= Beginning of Section =

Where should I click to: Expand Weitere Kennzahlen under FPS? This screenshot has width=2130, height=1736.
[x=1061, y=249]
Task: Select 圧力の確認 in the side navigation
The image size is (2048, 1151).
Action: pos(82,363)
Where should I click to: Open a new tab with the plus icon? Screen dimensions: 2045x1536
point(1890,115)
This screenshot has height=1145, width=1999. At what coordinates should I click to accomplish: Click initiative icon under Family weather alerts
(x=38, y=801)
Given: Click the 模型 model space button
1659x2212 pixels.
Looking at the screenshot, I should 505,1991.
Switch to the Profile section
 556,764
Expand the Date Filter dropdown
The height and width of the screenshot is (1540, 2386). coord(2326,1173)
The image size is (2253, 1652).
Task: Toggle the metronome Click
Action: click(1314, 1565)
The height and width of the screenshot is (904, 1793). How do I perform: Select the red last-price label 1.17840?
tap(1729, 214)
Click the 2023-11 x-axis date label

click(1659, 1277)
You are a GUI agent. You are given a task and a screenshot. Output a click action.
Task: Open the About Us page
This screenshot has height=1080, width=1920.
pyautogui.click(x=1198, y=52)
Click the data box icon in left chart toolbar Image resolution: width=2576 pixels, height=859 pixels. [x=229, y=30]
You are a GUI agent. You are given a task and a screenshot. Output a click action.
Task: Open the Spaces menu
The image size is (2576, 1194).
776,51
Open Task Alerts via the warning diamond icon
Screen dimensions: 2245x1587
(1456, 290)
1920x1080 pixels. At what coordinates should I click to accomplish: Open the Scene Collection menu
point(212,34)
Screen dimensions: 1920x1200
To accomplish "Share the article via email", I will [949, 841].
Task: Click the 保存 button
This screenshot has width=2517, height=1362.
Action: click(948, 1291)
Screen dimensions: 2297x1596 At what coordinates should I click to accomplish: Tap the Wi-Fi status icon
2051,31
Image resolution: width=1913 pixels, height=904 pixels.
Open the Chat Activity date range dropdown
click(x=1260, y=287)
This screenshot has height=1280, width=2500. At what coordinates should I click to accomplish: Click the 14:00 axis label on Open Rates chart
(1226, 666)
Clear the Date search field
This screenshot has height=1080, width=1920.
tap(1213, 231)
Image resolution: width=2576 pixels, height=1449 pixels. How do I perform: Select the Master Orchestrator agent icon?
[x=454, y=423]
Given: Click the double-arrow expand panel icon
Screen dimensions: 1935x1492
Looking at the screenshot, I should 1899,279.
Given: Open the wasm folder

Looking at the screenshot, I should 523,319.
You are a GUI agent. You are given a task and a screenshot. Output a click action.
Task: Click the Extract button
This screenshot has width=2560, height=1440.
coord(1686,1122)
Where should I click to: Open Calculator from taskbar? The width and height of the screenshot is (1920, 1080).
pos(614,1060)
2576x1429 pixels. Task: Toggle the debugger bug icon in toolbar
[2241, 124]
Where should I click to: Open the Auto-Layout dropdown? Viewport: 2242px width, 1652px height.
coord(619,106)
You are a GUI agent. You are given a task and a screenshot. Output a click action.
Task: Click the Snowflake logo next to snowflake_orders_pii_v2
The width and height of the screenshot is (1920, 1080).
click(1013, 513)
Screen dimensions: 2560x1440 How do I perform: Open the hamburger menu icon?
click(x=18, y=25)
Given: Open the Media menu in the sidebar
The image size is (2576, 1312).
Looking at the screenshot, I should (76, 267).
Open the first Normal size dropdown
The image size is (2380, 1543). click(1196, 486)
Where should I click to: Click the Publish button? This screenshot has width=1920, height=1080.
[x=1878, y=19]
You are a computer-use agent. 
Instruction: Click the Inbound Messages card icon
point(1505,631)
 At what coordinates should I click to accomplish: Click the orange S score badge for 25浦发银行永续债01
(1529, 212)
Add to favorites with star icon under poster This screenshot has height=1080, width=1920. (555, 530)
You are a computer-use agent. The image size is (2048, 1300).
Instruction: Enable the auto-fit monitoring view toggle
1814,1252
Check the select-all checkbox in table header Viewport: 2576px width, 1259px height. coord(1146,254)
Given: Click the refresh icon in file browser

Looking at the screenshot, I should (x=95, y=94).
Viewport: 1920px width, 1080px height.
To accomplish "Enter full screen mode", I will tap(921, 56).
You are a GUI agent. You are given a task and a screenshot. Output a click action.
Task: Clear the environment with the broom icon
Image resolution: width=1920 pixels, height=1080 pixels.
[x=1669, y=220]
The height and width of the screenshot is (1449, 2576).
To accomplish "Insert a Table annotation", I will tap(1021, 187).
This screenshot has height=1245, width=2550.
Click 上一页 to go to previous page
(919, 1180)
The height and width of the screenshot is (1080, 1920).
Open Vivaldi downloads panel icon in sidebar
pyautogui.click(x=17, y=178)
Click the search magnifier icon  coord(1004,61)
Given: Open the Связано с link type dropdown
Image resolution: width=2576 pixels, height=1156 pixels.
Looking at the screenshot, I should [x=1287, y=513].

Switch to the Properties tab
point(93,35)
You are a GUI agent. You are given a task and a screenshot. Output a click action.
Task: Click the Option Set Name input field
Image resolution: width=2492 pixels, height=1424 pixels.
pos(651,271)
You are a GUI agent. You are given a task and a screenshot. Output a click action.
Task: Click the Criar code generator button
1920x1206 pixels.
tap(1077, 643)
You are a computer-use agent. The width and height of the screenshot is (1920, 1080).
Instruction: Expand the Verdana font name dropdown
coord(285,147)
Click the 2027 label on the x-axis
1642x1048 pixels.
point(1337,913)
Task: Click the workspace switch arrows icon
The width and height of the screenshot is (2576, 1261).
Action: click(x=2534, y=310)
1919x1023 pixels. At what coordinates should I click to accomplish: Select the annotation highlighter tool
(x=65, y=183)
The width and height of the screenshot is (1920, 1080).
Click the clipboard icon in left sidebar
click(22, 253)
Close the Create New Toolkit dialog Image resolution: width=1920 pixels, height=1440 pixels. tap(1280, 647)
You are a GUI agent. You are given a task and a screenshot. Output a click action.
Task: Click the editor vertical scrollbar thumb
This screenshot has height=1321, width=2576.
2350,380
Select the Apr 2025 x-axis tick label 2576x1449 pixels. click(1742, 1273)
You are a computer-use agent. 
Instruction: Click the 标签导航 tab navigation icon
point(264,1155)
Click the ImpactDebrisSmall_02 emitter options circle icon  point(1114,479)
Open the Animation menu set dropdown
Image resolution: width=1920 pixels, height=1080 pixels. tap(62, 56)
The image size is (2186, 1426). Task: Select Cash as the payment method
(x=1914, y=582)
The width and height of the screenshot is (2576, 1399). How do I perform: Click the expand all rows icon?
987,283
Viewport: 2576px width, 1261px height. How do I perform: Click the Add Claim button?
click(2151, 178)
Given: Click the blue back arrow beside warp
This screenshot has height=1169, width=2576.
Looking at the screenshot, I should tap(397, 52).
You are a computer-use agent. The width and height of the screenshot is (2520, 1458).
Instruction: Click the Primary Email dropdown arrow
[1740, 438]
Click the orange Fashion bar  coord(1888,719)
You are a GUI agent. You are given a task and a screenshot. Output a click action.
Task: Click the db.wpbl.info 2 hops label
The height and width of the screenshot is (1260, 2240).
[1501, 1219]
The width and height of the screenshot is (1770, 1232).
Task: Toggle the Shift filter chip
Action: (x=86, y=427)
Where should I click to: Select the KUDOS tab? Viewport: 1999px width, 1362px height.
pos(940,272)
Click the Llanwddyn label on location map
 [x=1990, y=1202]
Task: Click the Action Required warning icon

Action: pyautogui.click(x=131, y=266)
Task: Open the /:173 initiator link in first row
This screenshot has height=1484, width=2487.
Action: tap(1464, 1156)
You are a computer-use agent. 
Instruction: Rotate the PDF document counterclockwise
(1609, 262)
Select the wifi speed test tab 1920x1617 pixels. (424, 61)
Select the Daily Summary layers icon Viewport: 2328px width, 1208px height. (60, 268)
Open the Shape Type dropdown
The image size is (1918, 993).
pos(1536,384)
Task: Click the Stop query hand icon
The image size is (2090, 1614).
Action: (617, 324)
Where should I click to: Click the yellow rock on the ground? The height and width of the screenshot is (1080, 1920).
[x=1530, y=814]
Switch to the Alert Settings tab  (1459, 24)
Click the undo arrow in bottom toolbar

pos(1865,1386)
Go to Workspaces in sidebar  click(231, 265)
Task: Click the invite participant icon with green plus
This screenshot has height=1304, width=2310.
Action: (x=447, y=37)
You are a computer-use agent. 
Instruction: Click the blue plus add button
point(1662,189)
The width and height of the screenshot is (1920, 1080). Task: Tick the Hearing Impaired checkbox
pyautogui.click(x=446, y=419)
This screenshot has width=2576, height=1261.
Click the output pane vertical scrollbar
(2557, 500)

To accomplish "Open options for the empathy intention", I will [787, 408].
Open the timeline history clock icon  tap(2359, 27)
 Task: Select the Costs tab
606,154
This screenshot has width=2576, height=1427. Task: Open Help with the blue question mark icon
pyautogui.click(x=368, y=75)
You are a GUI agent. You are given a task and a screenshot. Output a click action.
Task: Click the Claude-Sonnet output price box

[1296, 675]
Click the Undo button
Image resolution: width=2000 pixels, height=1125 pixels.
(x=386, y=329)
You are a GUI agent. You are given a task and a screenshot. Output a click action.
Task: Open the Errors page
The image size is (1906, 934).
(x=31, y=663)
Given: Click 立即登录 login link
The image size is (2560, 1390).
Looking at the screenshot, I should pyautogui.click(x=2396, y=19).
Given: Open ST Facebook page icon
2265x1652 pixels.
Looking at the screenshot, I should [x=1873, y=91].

= End of Section =

# [TASK OBJECTIVE]
Your answer should consist only of the number of lines in the entries above that include "options".

# [WRITTEN ANSWER]
2